**AVAILABLE DATA**
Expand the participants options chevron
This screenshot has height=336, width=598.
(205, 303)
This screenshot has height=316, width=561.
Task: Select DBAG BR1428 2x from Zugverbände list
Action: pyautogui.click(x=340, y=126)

**WHAT NEEDS TO BE DONE**
Convert the entries above into a Markdown table with two columns, Row and Line. Number each non-blank line in order and omit blank lines.

**TASK SOLUTION**
| Row | Line |
|---|---|
| 1 | Expand the participants options chevron |
| 2 | This screenshot has height=336, width=598. |
| 3 | (205, 303) |
| 4 | This screenshot has height=316, width=561. |
| 5 | Task: Select DBAG BR1428 2x from Zugverbände list |
| 6 | Action: pyautogui.click(x=340, y=126) |